2026.03.19

2025(令和7)年度 第4回全学FD/SD研修会「【学生企画】履修支援ホントに届いてる…?〜知らずに後悔する学生を減らすために〜」を開催しました

3月4日(水)、2026(令和7)年度第4回全学FD/SD研修会を開催しました。
京都産業大学では、学修者本位の教育の実現を目指し、さまざまな取り組みを行っています。
第4回全学FD/SD研修会は「【学生企画】履修支援ホントに届いてる…?〜知らずに後悔する学生を減らすために〜」をテーマに、学生が主導して企画から当日の運営まで携わりました。学生による問題提起を起点として、教員・職員・学生でのグループワークを通じて学生のリアルな声を共有し、教職員と学生の間にある認識の違いを相互に理解する機会となりました。
開会にあたり、佐藤教育支援研究開発センター長より挨拶があり、その後、代表学生による導入説明が行われました。導入説明では、学生自身が設計・実施した「履修や学びに関する実態調査」の結果をもとに、履修や学びの情報で困った経験や、学生がどこから情報を得ているのか、どのような形で情報が提供されると役に立つのかといった分析結果が紹介されました。これらを踏まえ、「誰が・どこで・どのように学生を支援することが望ましいのか」という問いが提示され、研修会全体のテーマが共有されました。

その後、場の雰囲気を和ませることを目的として、自己紹介を兼ねたアイスブレイク「Good&New」を実施しました。参加者が1週間以内にあった良いこと(Good)や新しい発見(New)を共有することで、グループワークに入りやすい場づくりにつながりました。
続いて、教員・職員・学生の混合グループによるグループワークを行いました。グループワークは、①気づき編と②探究編の2部構成で実施しました。

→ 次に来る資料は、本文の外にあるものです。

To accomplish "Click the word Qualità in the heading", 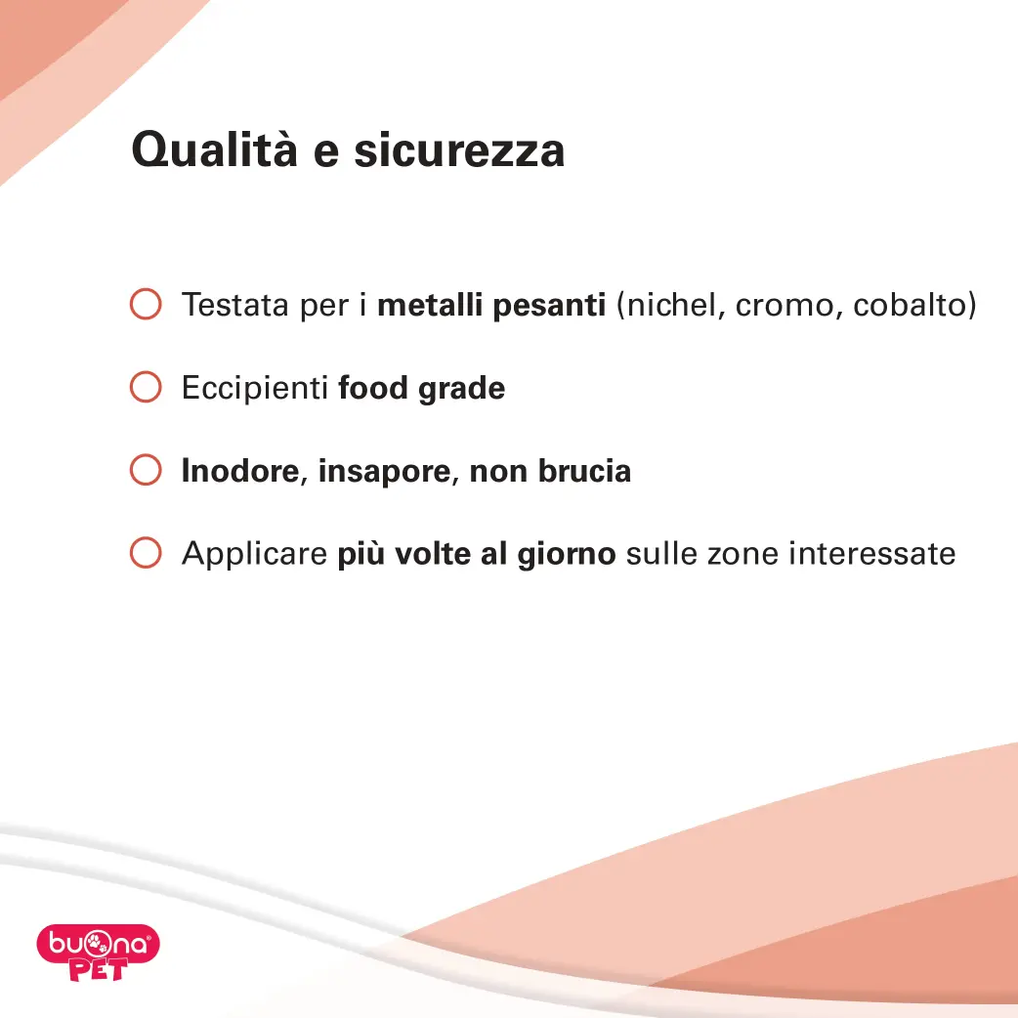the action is pos(214,150).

①「気づき編」では、教職員は学生に聞いてみたいこと(履修支援の取り組みに対する疑問など)、学生は大学生活の中で感じている疑問やモヤモヤなどを付箋に書き出しました。教員・職員・学生で付箋の色を分けながら意見を整理し、その中から特に深めたい意見を最大3つ選び、グループで話し合いました。
各グループの模造紙には、教職員からは「オフィスアワーは学生にどの程度活用されているのか」「入門セミナーのような初年次ゼミはどのぐらい有用か」「ガイダンスへの出席率が低いのはなぜなのか」といった問いが挙げられました。また学生からは、「必修なのか選択必修なのかが学部・学科によって異なるため一目で理解しにくい」「先輩がどのように履修を組んでいるのか知りたい」「教職員間の連携は取れているのか」といった声が出され、履修支援や情報提供のあり方について多様な視点から意見が共有されました。

「気づき編」のグループワークの様子

②「探究編」では、まず各グループの模造紙を見て回る「アイデア見学」を行い、その後、最も興味を持ったグループに移動して新しいメンバーで対話を行う「対話セッション」を実施しました。参加者は他のグループの意見やアイデアを参考にしながら議論を深め、履修支援のあり方や学生支援の方法について多角的に意見交換を行いました。メンバーが入れ替わることで新たな視点が加わり、対話がより活発に展開されました。

「探究編」の対話の様子

当日は、教職員28名、学生は運営学生4名、テーブルファシリテーター8名(運営学生と兼任含む)、一般参加学生3名の計12名が参加しました。「学生ファシリテータ」の有志学生がテーブルファシリテーターとして各グループの進行を支えたことで、教員・職員・学生がそれぞれの立場から意見を出し合い、対話を深める場となりました。

参加者アンケートでは、「学生の率直な意見や実態を知ることができた」「教員・職員・学生それぞれの視点を共有できた」「学生主体の企画・運営による研修会が有意義だった」「学生ファシリテータの配置により対話が円滑に進んだ」といった意見が寄せられました。一方で、「学生と教職員の認識や情報量のギャップ」や「学生が教員に相談・質問しにくい心理的ハードル」といった課題も共有されました。
また、参加学生から「次回の学生企画による全学FD/SD研修会では、今回のテーマをさらに深堀したいため、研修以外でも意見交換をする機会がほしい」、「もっと事前準備をしたいので、委員会や他の全学FD/SD研修会に学生を参加させてほしい」といった意見が寄せられた。

今回の研修会を通して、履修支援や学びに関する情報提供について、教員・職員・学生それぞれの意見を共有し、その違いを認識する貴重な機会となりました。今後も学生が主体的に参画し、教職員と協働しながら、大学の学びをより良くするための取り組みを継続していく予定です。